Sure, but you still need:

\- a server/reverse proxy (h2o, apache, nginx, httpd, etc.), in which you
correctly set tons of things, such as headers [0], https (acme.sh? or acme-
client?)

\- haproxy for IPv4/IPv6 if you want to live in the future, but still be
available to people living in the past century [1]

Default versions and settings are still broken (SSL still enabled in 2018,
etc.)... Mozilla does help though by publishing some sane templates [2].

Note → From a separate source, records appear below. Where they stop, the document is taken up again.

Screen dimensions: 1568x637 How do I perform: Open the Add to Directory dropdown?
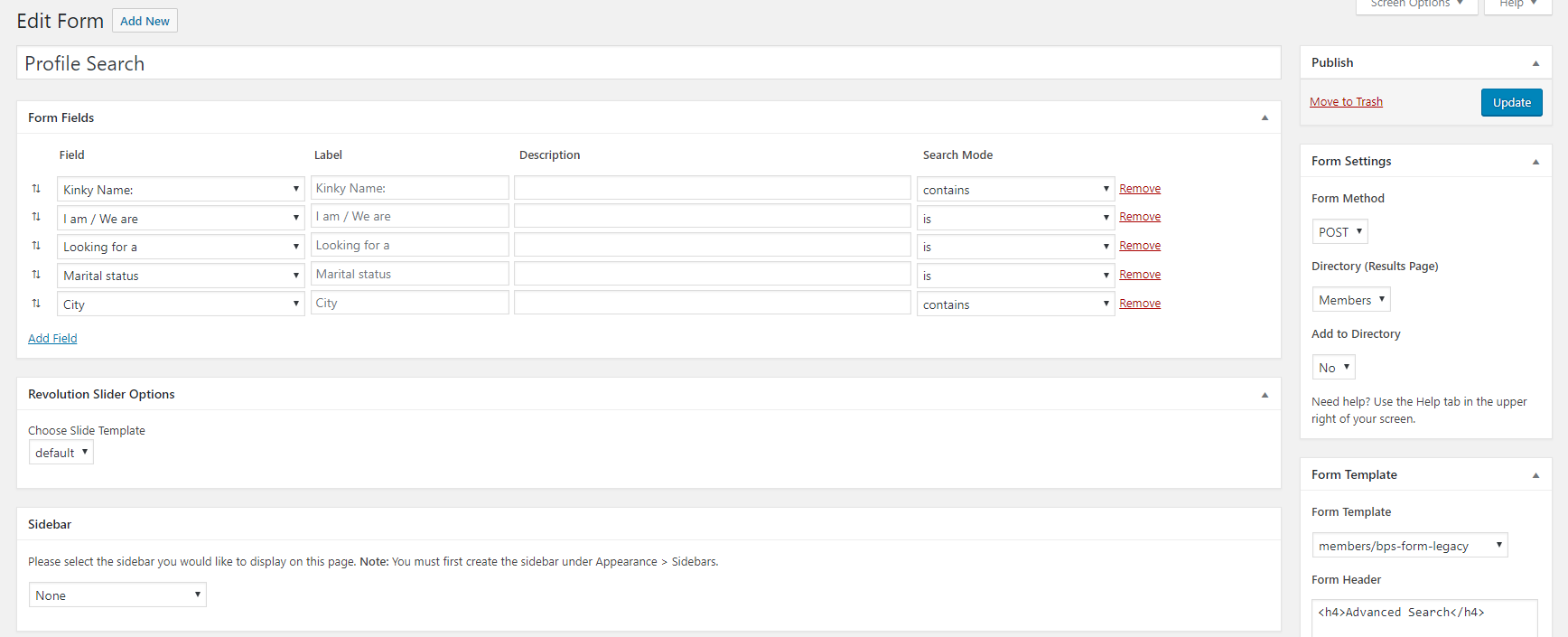click(1333, 368)
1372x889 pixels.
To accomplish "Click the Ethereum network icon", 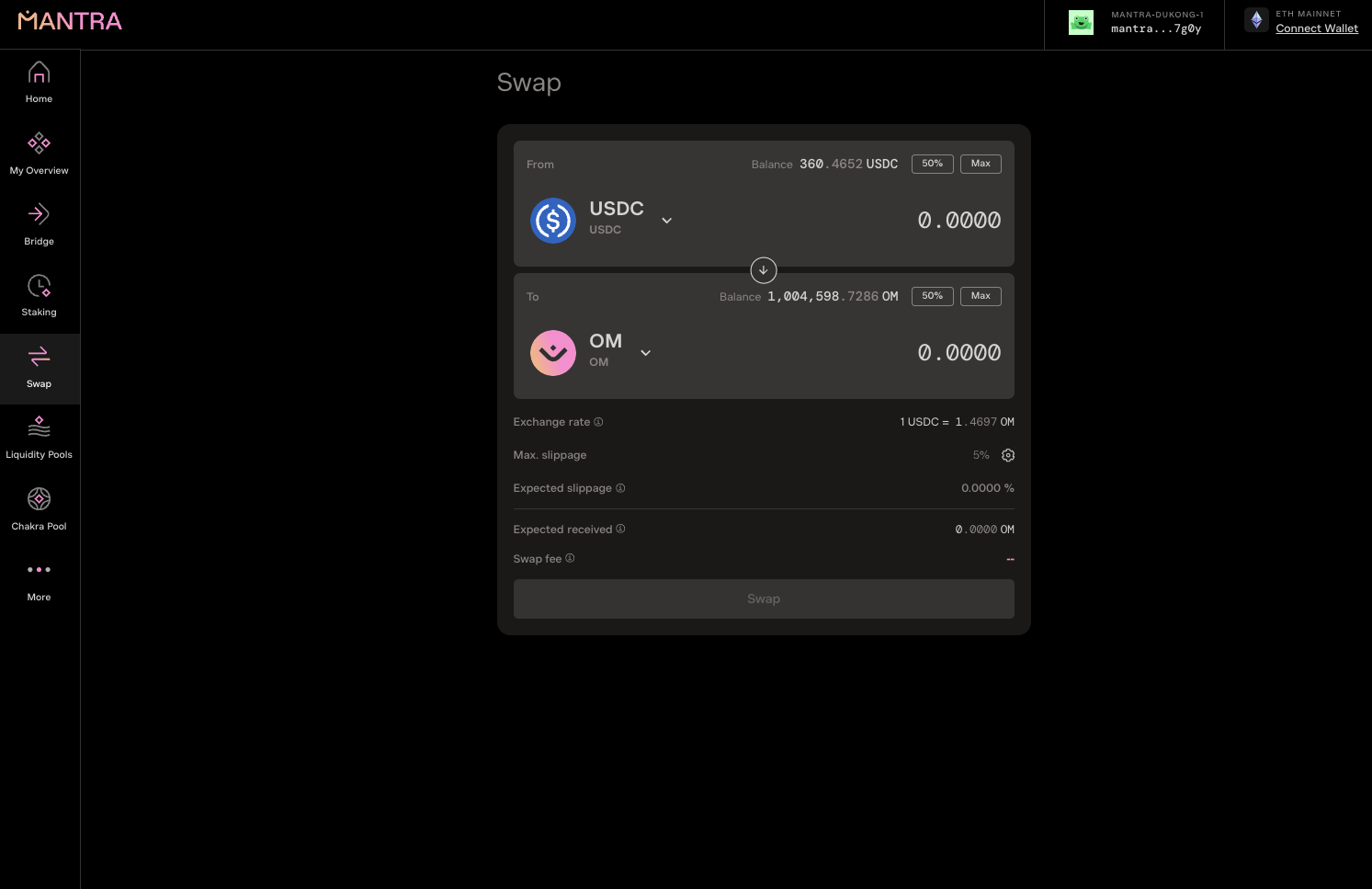I will tap(1256, 20).
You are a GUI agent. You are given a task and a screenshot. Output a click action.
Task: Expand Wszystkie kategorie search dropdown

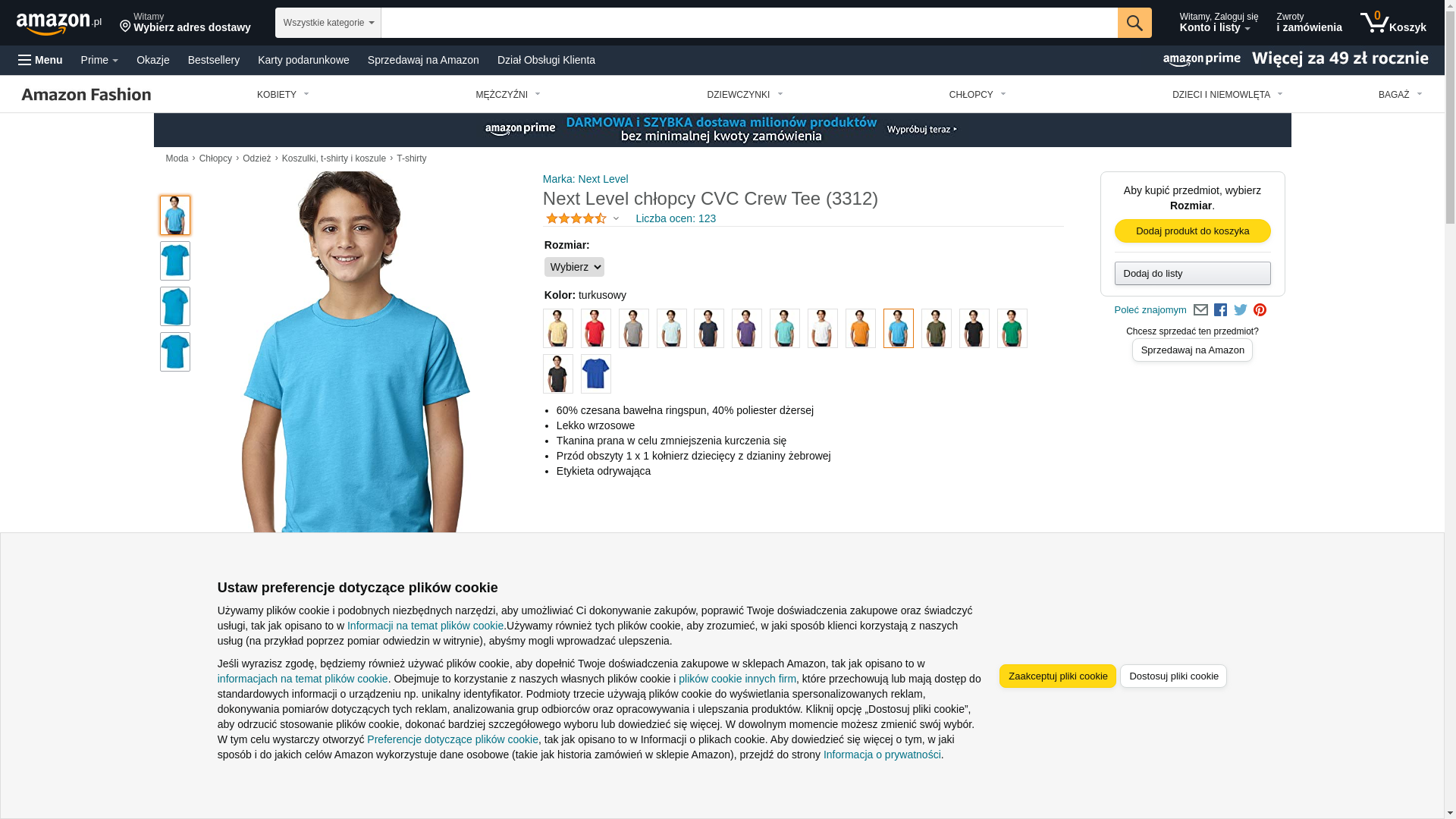click(328, 23)
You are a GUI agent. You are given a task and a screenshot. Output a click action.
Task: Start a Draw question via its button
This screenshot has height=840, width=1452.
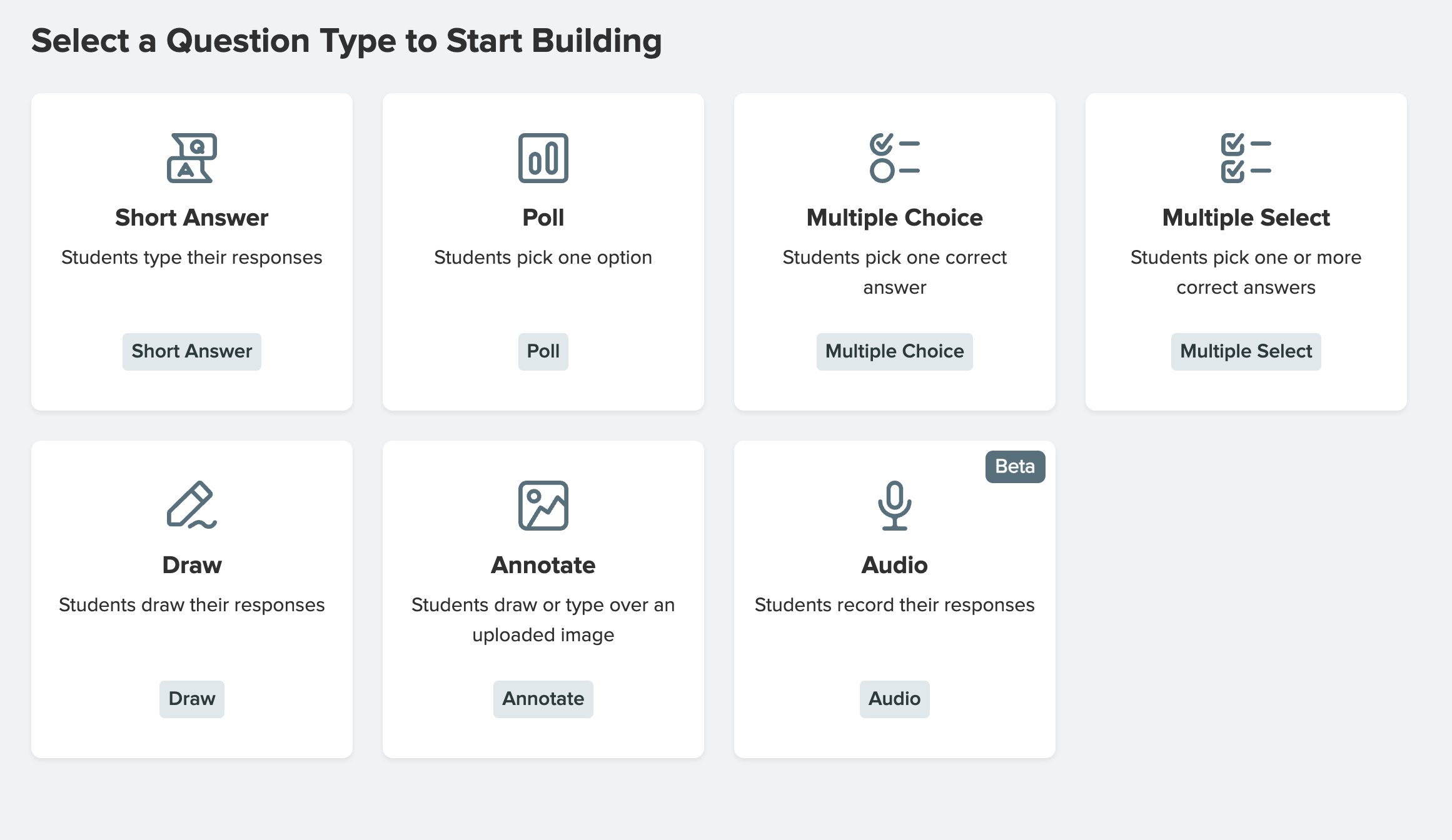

In the end, it's not quite as complex as webapps, but still very far from
trivial.

[0]
[https://securityheaders.com/?q=try.popho.be&followRedirects=...](https://securityheaders.com/?q=try.popho.be&followRedirects=on)
for my own static blog,
[https://securityheaders.com/?q=https%3A%2F%2Fwww.hellobank.f...](https://securityheaders.com/?q=https%3A%2F%2Fwww.hellobank.fr%2F&followRedirects=on)
&
[https://securityheaders.com/?q=particuliers.secure.lcl.fr&fo...](https://securityheaders.com/?q=particuliers.secure.lcl.fr&followRedirects=on)
for French banks...

[1] [https://try.popho.be/https.html](https://try.popho.be/https.html)

[2] [https://mozilla.github.io/server-side-tls/ssl-config-
generat...](https://mozilla.github.io/server-side-tls/ssl-config-generator/)
and [https://wiki.mozilla.org/Security](https://wiki.mozilla.org/Security)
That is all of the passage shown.